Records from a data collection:
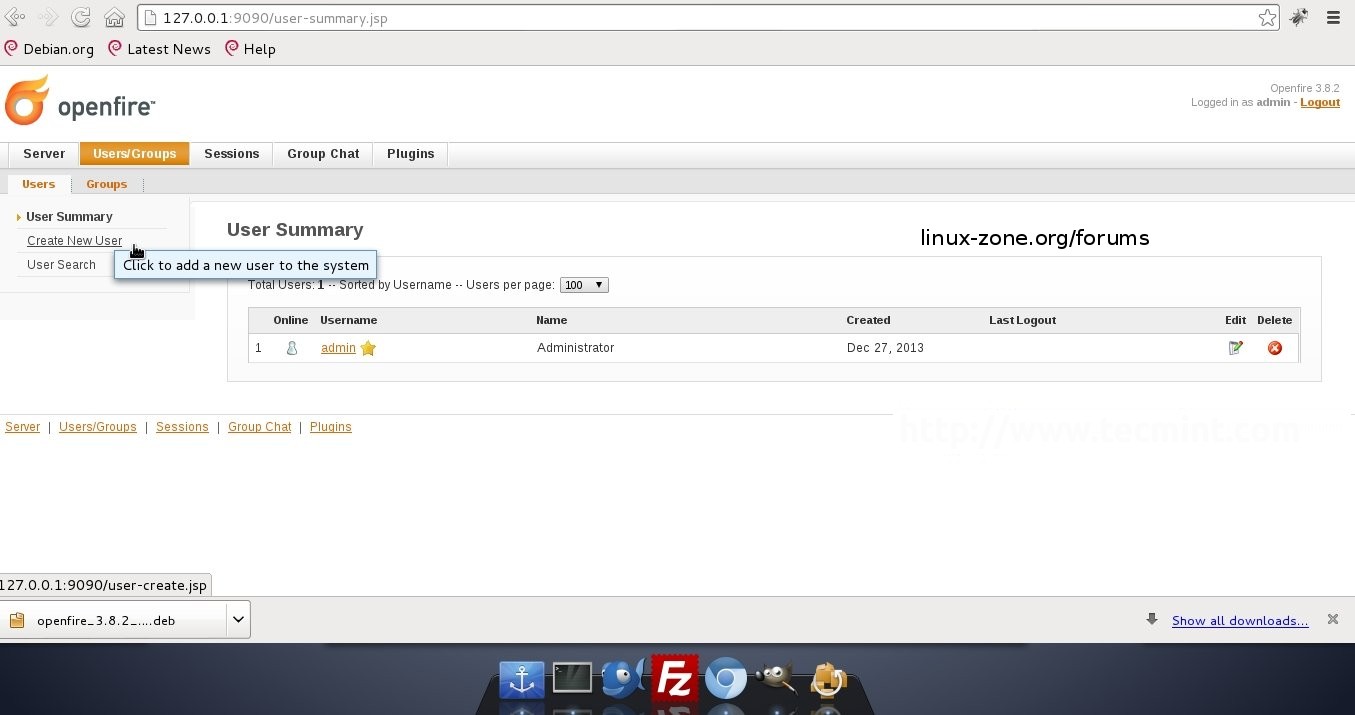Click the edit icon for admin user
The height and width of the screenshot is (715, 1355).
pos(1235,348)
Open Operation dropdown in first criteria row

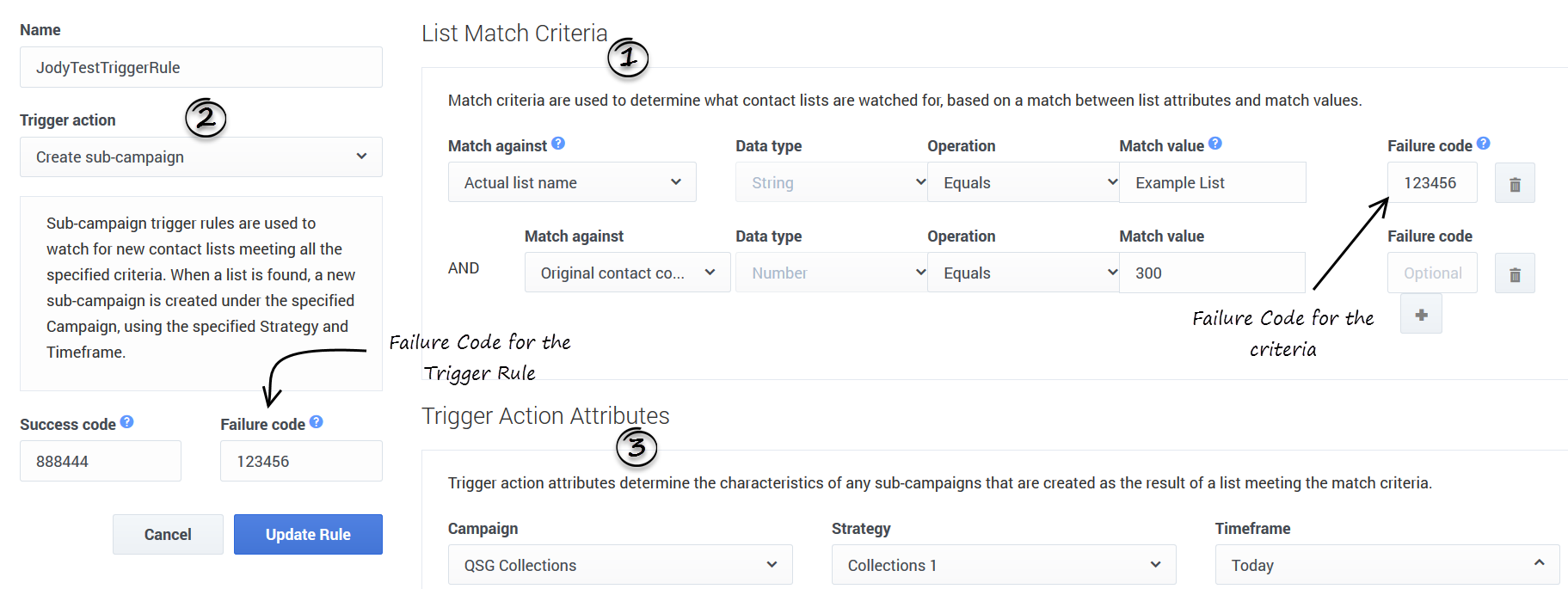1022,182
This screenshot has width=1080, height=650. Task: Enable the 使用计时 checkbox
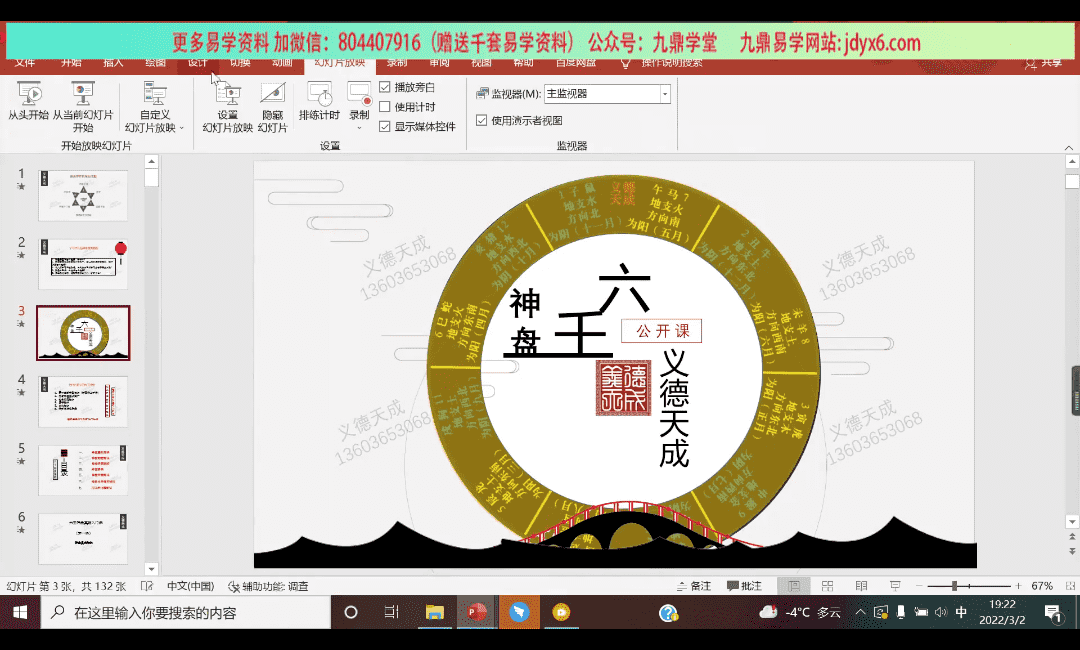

--

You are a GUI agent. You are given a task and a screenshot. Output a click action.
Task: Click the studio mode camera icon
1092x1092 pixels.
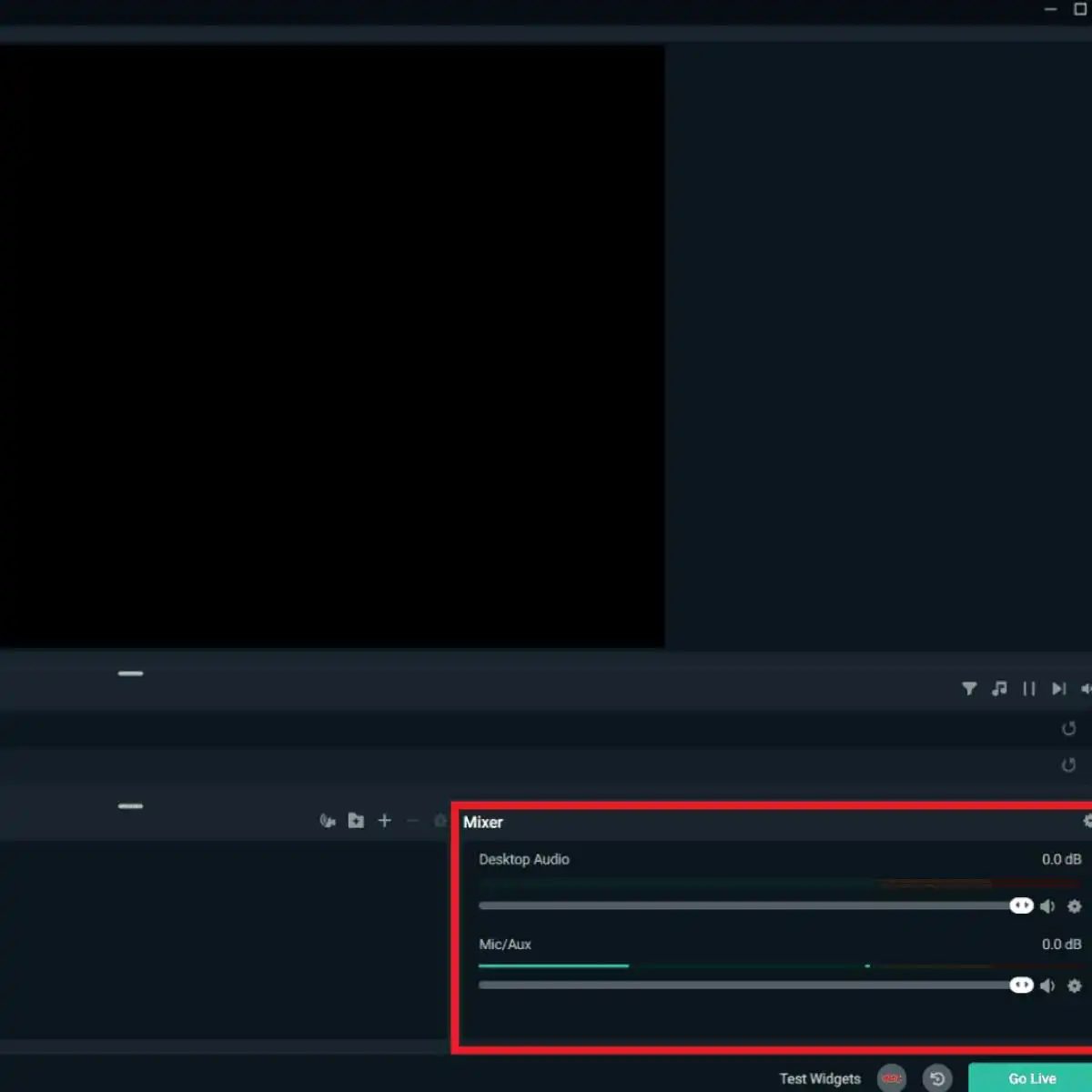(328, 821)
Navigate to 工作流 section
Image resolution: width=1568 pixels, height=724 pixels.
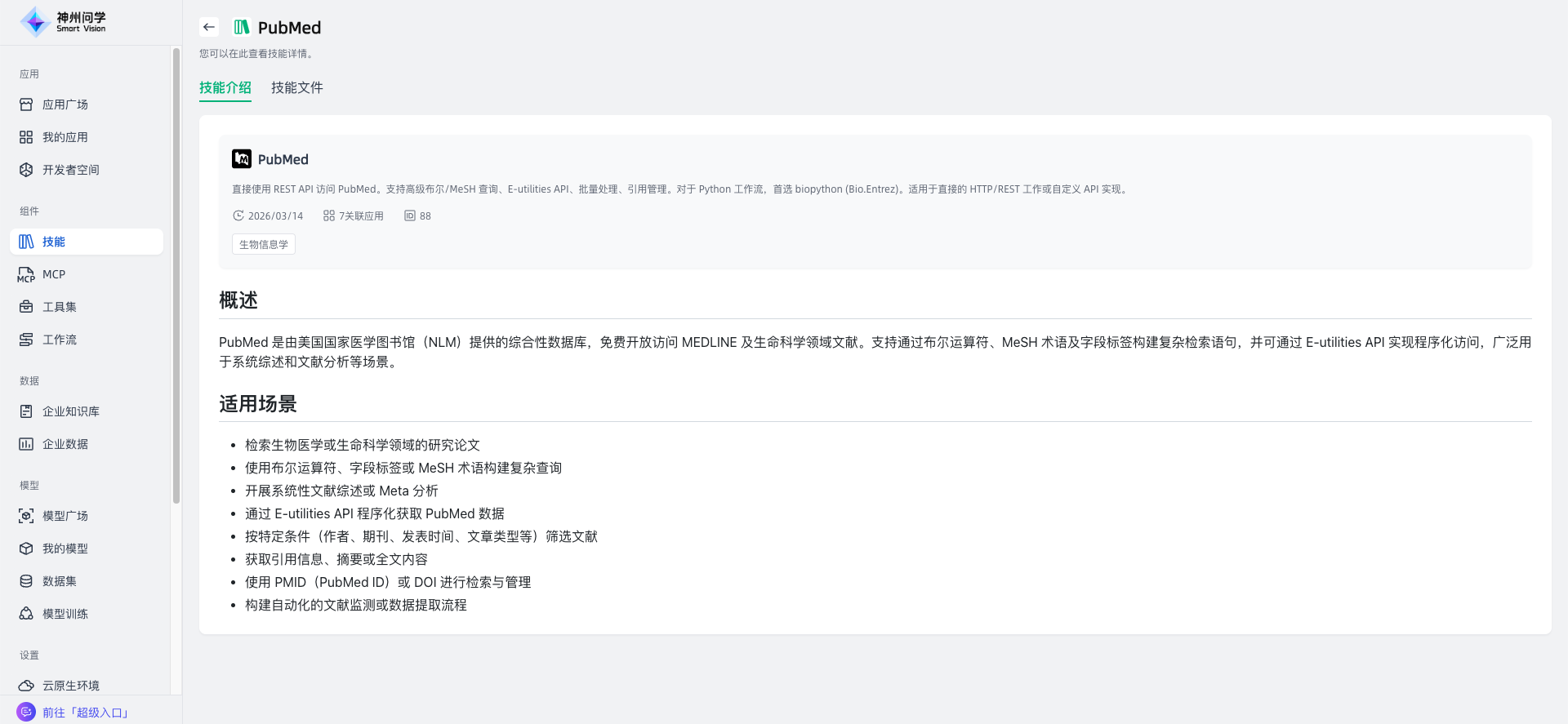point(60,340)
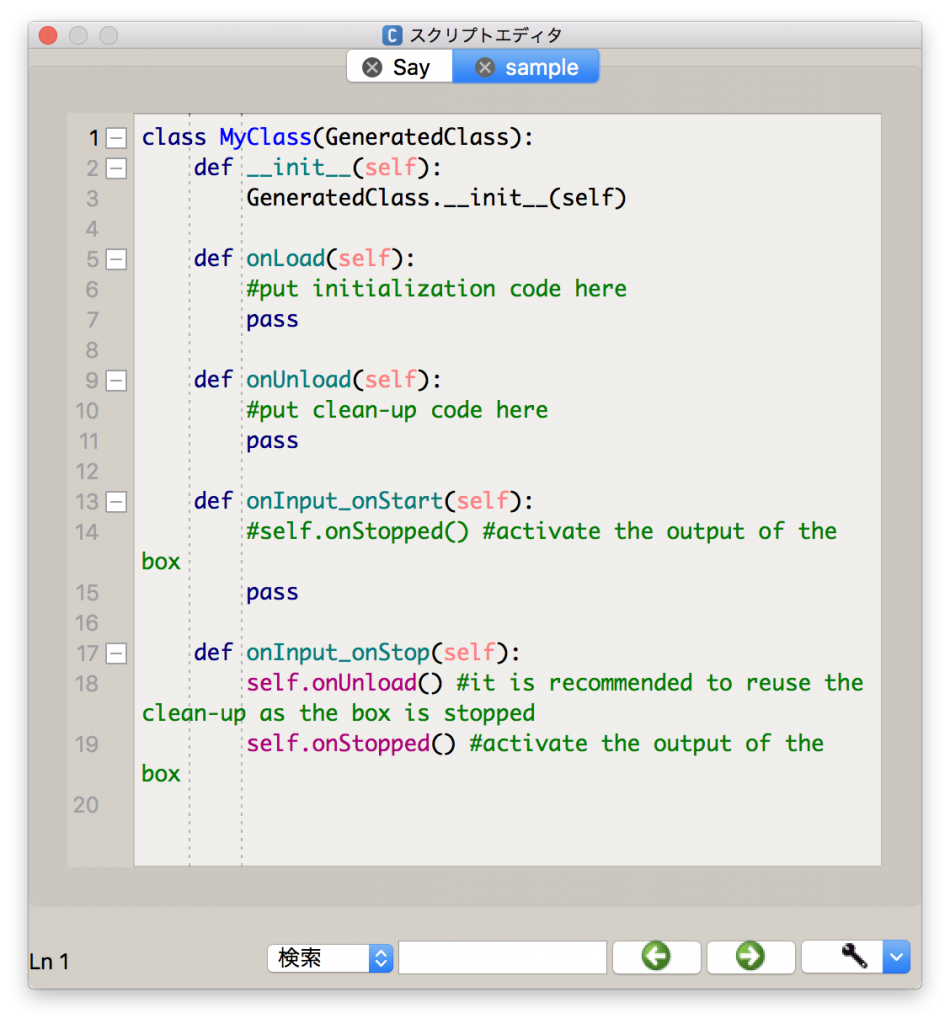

TASK DETAILS - Out of the records above, please copy exactly the lines from the line with "Open Operation dropdown in first criteria row" up to and including the line with "This screenshot has", minus the pictures.

RESULT -
Open Operation dropdown in first criteria row

1022,182
This screenshot has width=1080, height=650. Task: Enable the 使用计时 checkbox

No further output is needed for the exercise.